On top of weak demand, share prices of US-listed Chinese firms - as well as the prospects for new US initial offerings by Chinese companies - have been hurt by investors who have dumped shares amid scrutiny by US regulators and short-sellers. Continuing US allegations that China is dumping low-priced steel on the market to undercut US producers have further clouded the investment climate.

For the 52 weeks ended June 14, China Gerui's shares have swung from a high of $3.04 to a low of $1.06. The stock recently was trading at $1.92, 67 percent below the $5.75 at which it began trading on June 16, 2008.

Meng said the company's stock price drop reflects the current state of "overall confidence of the US investors".

"We understand how the investor feels", he said, "but the stock is performing in line with most of the other Chinese companies in the US."

Meng said he expects the Chinese government's push for urbanization to bring a boom to the market for the products his company makes.

China is moving a quarter of a billion rural residents into newly built cities in an effort to boost domestic consumption and revive a slowing economy. The government's goal is to fully integrate 70 percent of the country's population, or roughly 900 million people, into city living by 2025.

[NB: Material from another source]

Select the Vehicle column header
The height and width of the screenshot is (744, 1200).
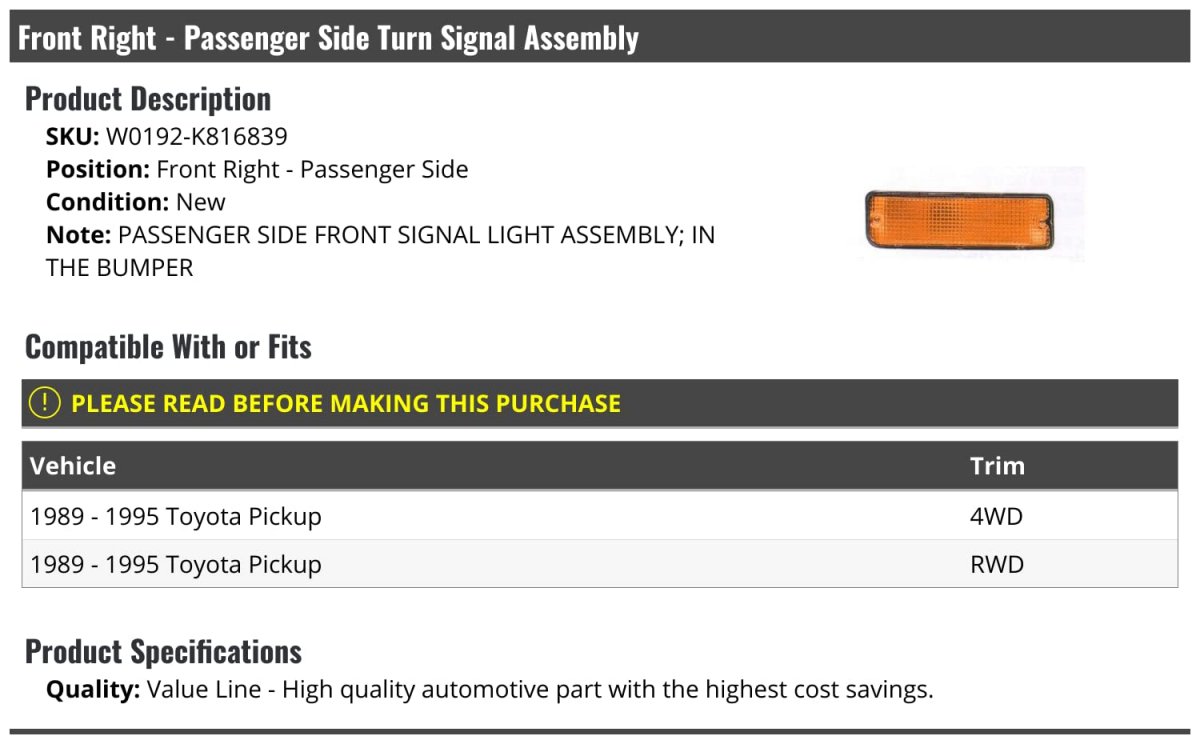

Urbanization would bring "a tremendous investment in the real estate sector", Meng said. As houses are built for the migrants, he expects orders to pour in for China Gerui's steel for housing construction and decoration projects, food and beverage packaging, appliances and fiber optic cable.

That's why, in his view, China Gerui is well-positioned by focusing on a niche. "We're not a crude steel producer," Meng said. "We're a metal processing company. We're not a commodity crude steel processor. We're a higher end, high precision cold rolled steel producer. Eventually, when things come around, we'll have the correct market positioning, given our optimized product mix and our capability to meet customer requirements".

But the company, like its rivals, is contending with weak demand and falling prices amid slower economic growth.

China's GDP growth rate slowed to 7.7 percent in the first quarter from 7.9 percent in third-quarter 2012, according to the National Bureau of Statistics. For 2013, Citigroup now forecasts China's GDP growth falling to 7.6 percent this year, down from an earlier view of 7.8 percent, and sees GDP dropping even further next year, to 7.3 percent.

As a result, estimated domestic demand is put at about 684 million tons this year, according to the Jefferies brokerage firm. Meanwhile, production has been running at an annualized 800 million tons a year - well above estimated domestic demand. The weaker demand has contributed to a drop in Chinese steel prices of between 13 percent and 16 percent this year.

Nothing will power investors' love like a revival in the steel market, he said.

"We want to be patient," he said. "We are trying not to be like companies that look for money without giving investors time to know each other. We don't think investors would ever enthusiastically fall in love with you without giving them time to get to know you."